No es ninguna exageración al conocer el valor de esta obra: una calavera en platino incrustada con 8.601 diamantes cortados y pulidos, tasada en nada menos que 72 millones de euros. Sí, la obra más cara creada por un artista vivo, casi “ná”.
Se llama así —aunque a mí me hace pensar en otra cosa— y su autor es un artista británico llamado Damien Hirst. (Desconozco si, por el nombre, tiene algún parentesco con el niño de La Profecía, je, je, je). Hirst es un creador con una afición bastante peculiar por las calaveras y otros temas algo truculentos. Por ejemplo, en su última exposición, titulada Inaudito, presenta una serie de imágenes del parto de uno de sus hijos por cesárea, donde junto a las tijeras y demás instrumentos médicos aparece el pequeño cuerpo del niño apenas nacido. Ya os podéis imaginar el impacto.
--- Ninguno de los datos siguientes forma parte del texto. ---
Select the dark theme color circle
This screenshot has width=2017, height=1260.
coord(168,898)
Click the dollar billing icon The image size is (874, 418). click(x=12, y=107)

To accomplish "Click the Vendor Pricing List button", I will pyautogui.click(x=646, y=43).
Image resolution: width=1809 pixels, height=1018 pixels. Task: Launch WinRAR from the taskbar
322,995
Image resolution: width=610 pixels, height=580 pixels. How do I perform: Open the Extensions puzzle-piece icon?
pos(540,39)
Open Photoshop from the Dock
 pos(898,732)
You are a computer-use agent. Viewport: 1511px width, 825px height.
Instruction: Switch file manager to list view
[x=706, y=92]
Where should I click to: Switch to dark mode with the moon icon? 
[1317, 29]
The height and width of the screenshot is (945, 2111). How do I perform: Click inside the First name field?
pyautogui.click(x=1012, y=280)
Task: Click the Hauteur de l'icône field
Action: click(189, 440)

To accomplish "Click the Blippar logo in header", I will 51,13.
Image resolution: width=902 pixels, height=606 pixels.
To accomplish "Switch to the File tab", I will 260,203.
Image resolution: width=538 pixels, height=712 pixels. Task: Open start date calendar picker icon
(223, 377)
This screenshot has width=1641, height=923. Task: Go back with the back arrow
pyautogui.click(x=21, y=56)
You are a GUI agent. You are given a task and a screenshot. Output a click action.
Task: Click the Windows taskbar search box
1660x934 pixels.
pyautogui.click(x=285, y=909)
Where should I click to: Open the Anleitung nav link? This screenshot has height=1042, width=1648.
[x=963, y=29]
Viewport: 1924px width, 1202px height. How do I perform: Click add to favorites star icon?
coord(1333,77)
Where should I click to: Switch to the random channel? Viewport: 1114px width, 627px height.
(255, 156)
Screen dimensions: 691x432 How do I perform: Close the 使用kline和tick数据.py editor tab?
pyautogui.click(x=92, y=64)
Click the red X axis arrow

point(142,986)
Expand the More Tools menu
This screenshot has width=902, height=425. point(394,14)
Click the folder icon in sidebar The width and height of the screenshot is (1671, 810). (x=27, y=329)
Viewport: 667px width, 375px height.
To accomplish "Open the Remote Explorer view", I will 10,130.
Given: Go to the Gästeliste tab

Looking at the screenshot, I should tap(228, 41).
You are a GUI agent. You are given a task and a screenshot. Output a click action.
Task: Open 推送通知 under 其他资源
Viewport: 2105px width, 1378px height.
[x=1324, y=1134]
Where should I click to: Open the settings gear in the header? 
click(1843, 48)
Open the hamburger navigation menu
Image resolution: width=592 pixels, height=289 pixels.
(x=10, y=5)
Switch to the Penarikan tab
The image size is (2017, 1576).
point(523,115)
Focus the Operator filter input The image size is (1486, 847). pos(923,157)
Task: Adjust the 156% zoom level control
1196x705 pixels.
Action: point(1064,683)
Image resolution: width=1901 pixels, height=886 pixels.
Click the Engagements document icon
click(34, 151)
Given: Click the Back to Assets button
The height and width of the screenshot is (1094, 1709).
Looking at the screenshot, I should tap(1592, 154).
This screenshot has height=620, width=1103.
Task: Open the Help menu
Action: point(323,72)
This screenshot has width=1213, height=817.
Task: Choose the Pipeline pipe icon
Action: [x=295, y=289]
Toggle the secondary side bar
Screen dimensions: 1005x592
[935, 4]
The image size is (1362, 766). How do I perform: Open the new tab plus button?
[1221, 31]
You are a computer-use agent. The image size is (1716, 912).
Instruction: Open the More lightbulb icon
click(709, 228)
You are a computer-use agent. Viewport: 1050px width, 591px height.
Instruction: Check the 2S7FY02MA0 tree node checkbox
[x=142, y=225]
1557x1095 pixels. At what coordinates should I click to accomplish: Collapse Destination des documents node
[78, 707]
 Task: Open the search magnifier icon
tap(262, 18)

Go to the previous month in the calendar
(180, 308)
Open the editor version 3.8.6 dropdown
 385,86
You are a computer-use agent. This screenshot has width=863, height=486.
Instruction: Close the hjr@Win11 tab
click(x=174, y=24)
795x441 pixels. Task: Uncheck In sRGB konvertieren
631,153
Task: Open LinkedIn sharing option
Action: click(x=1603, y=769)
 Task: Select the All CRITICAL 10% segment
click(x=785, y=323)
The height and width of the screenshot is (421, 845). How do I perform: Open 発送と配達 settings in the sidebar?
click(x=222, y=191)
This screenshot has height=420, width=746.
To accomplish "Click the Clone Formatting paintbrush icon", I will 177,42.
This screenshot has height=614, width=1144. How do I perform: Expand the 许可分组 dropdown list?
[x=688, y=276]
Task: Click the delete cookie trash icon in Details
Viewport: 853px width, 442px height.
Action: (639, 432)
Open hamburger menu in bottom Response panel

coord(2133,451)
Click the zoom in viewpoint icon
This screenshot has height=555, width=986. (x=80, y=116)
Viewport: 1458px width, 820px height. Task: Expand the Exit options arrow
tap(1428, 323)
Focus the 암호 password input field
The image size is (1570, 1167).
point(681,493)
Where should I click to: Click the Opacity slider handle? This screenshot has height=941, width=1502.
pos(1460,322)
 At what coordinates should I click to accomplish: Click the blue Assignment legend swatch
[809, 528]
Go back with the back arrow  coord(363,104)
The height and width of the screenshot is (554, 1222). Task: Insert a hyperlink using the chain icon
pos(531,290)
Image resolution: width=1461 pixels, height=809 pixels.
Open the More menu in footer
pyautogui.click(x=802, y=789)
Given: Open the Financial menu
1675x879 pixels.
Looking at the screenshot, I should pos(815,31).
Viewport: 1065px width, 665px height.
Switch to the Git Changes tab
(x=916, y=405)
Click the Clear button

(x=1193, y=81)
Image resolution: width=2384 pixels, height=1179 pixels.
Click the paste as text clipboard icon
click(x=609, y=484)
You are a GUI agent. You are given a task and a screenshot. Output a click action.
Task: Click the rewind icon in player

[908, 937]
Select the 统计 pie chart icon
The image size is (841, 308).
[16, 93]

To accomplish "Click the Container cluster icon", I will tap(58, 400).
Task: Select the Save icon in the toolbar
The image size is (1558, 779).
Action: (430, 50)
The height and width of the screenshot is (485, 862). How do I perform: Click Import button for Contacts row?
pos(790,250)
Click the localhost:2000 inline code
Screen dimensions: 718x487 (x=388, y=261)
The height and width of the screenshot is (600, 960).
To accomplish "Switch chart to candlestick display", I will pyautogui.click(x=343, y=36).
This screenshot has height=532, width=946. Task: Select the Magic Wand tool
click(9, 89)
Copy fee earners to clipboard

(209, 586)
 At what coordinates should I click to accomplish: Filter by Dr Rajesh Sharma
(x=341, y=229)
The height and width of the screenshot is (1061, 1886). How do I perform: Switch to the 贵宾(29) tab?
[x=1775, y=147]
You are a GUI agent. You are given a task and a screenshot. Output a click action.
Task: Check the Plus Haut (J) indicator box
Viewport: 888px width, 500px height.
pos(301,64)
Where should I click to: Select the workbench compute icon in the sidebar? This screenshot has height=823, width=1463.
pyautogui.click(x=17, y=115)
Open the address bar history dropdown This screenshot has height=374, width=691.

Este tipo es también famoso por exponer cuerpos de animales muertos sumergidos en formol, lo que hace que la galería donde exhibe sus obras parezca más bien el laboratorio de Gene Wilder en El jovencito Frankenstein.
Al menos, si lo que pretende es provocar y llamar la atención, lo consigue sin duda. Pero a veces me pregunto dónde está la línea que separa el arte de... otras cosas. En este caso, por más que veo la calavera valorada en una cantidad que bien podría invertirse en algo más productivo, solo puedo pensar: ¡qué gilipollez!